В детстве я это дело просто обожал, как, впрочем, и большинство детей. Еще бы — много красного цвета, музыка из громкоговорителя, концерт школьной самодеятельности, буфет с лимонадом и кремовыми пирожными, книжная лавка, где однажды мне был куплен «Том Сойер». А самое главное — мне было доверено всунуть сложенную вдвое бумажку в драпированный кумачом фанерный ящик. Ящик назывался урной. Это уже гораздо позже мое воображение стала занимать неясная, но глубинная метафизическая связь между всеми тремя функциональными значениями слова «урна». Это уже позже я стал задумываться над фатальным смыслом идиомы «отдать свой голос»: как это взять да отдать, а без голоса-то как же? А тогда, в детстве, была лишь чистая радость от прикосновения к торжественному и значительному взрослому миру.

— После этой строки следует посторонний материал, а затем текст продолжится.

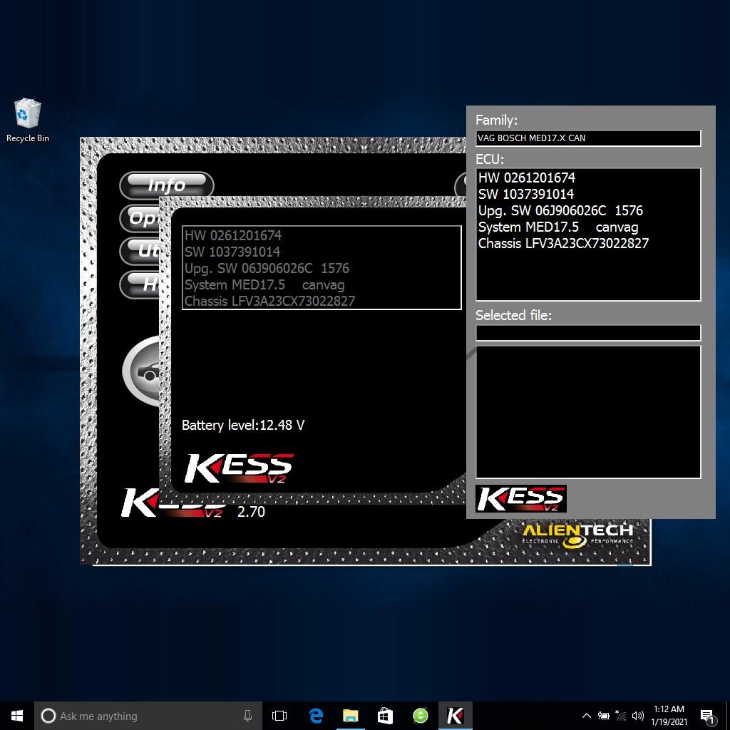Screen dimensions: 730x730
Task: Click the empty Selected file field
Action: click(x=587, y=333)
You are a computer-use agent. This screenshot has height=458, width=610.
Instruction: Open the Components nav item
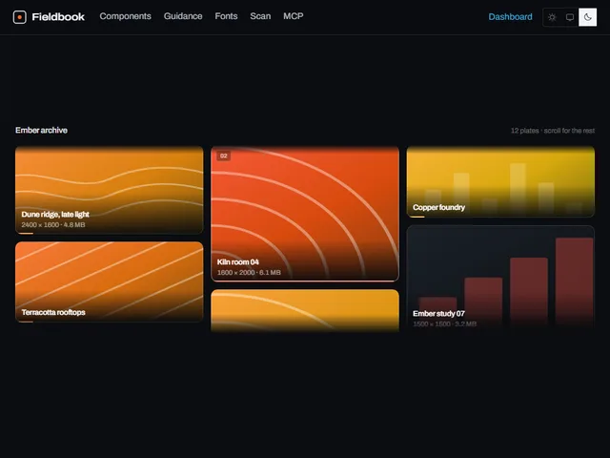click(x=125, y=16)
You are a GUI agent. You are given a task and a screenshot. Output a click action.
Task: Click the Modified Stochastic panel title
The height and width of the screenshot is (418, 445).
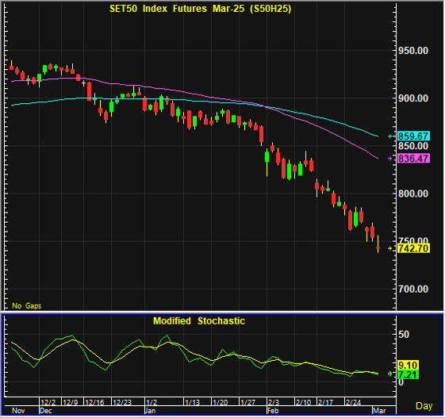pos(199,321)
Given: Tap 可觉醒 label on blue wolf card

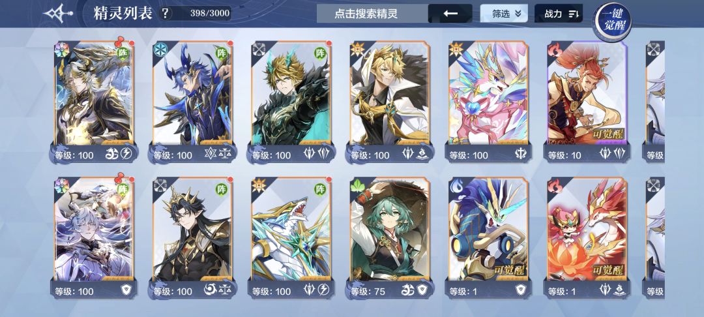Looking at the screenshot, I should click(x=509, y=271).
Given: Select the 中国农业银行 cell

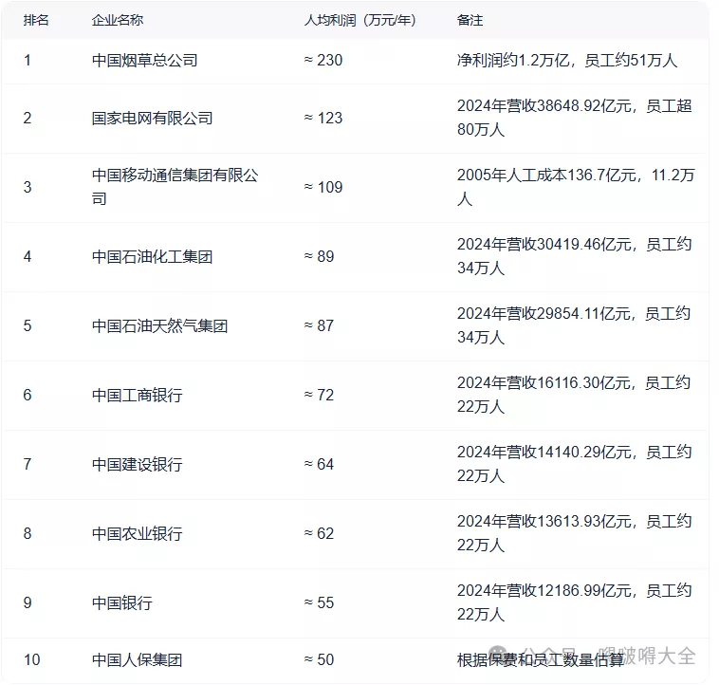Looking at the screenshot, I should coord(137,533).
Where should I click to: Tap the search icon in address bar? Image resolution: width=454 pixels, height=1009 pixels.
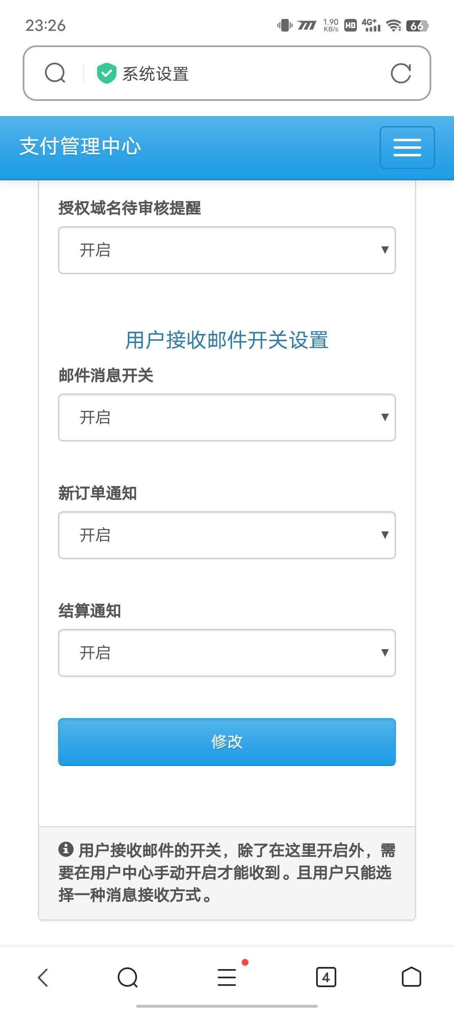coord(55,73)
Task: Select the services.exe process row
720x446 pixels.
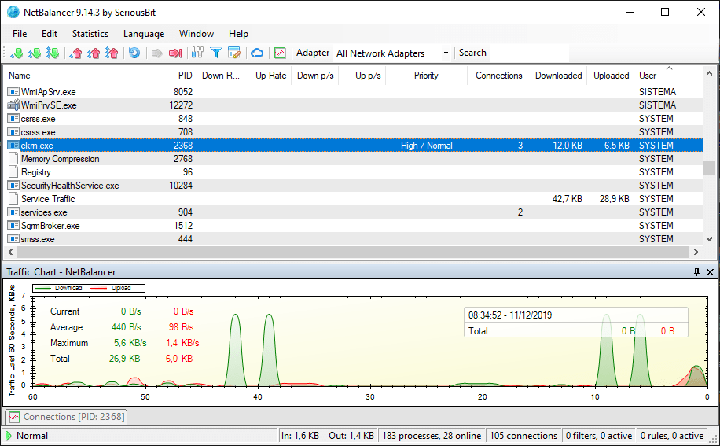Action: (44, 212)
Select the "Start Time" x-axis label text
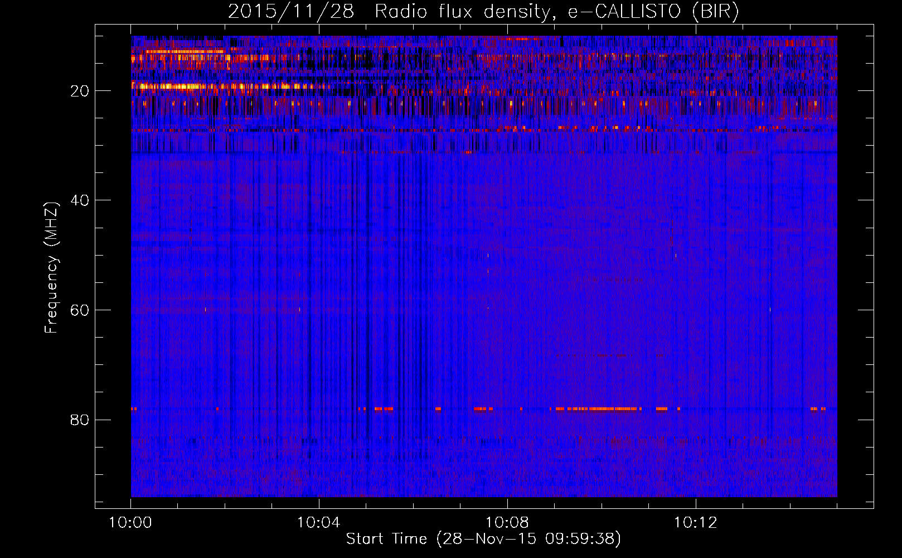The width and height of the screenshot is (902, 558). 386,538
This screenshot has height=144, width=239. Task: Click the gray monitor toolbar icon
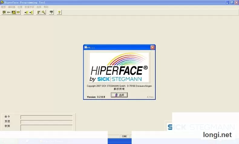pos(51,12)
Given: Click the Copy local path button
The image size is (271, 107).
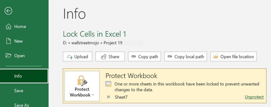Looking at the screenshot, I should (x=186, y=56).
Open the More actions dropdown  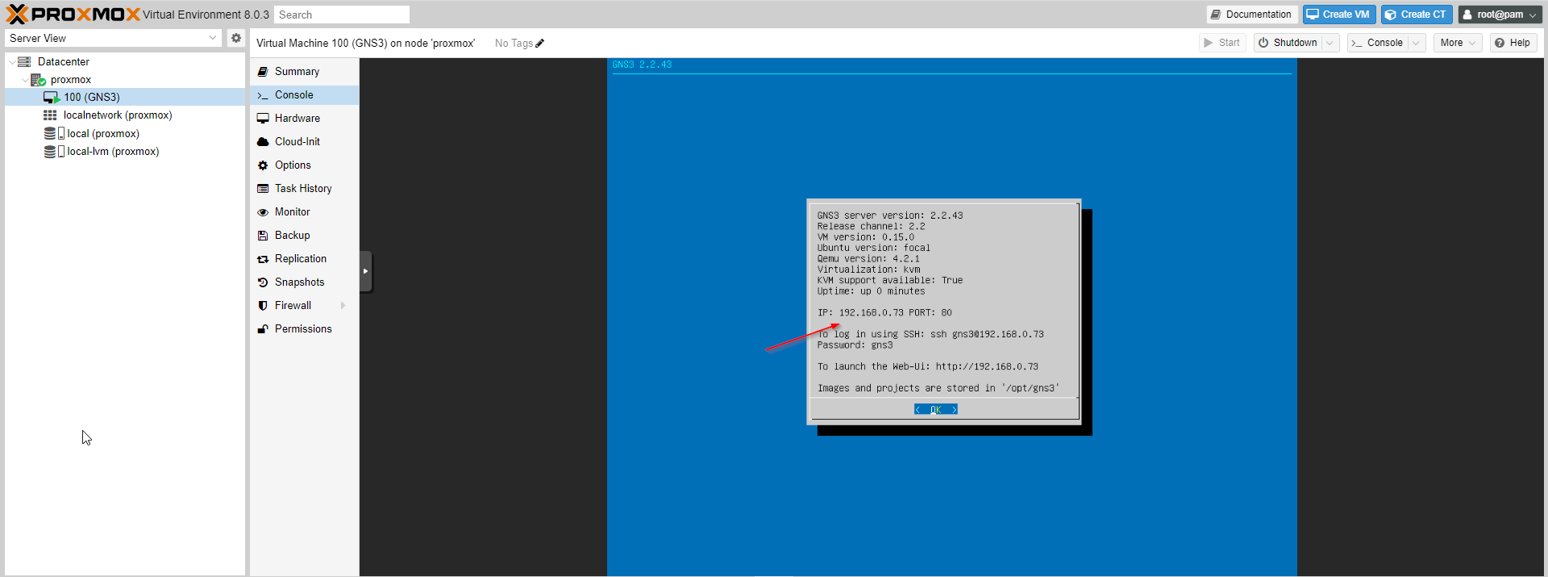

Пытаюсь вспомнить, сколько раз я участвовал в выборах в качестве сознательного гражданина. В послесоветских — раза три, тогда же, когда и все. Однажды, как и всем, пришлось «голосовать сердцем». Когда же пришло время голосовать головой, я с этим делом как-то завязал.

А в советские годы — помню точно — я голосовал ровно один раз, когда мне исполнилось восемнадцать. С того раза я прекратил эти игры по вполне идейным соображениям, доводя до слез мою бедную, битую жизнью маму. Мамина тревога была не вполне напрасной: в те годы любой жест понимался только как жест «за» или жест «против». Неучастие воспринималось как форма нелояльности. Это не то что теперь, когда твое участие или неучастие в этом всенародном торжестве «суверенной демократии» ровным счетом никого не колышет. В этом, собственно, и есть разница между тоталитарным режимом, требующим безусловного соучастия всех во всех заводимых властью ритуальных песнях-плясках, и режимом авторитарным, где ты просто ни на хрен никому не нужен. Ну, не придешь ты на выборы! Так оно, может, и к лучшему — только зря натопчешь. А если не только ты не придешь? А если многие не придут, то что тогда? А ничего, ты не беспокойся — на этот случай уже и закончик заготовлен. Так что как хочешь — у нас все же демократия, не забывай. У нас, если ты забыл, имеет место «разделение властей». Нет, говоришь, никакого разделения? Да как же это нет, когда все буквально ветви безусловно разделяют все явные и тайные мысли и чаяния ствола. Так что вот.

Так что с выборами, с нормальными человеческими выборами как-то все не складывается у нас. Зато у каждого из нас есть выбор — личный, персональный, индивидуальный. Впрочем, он был всегда.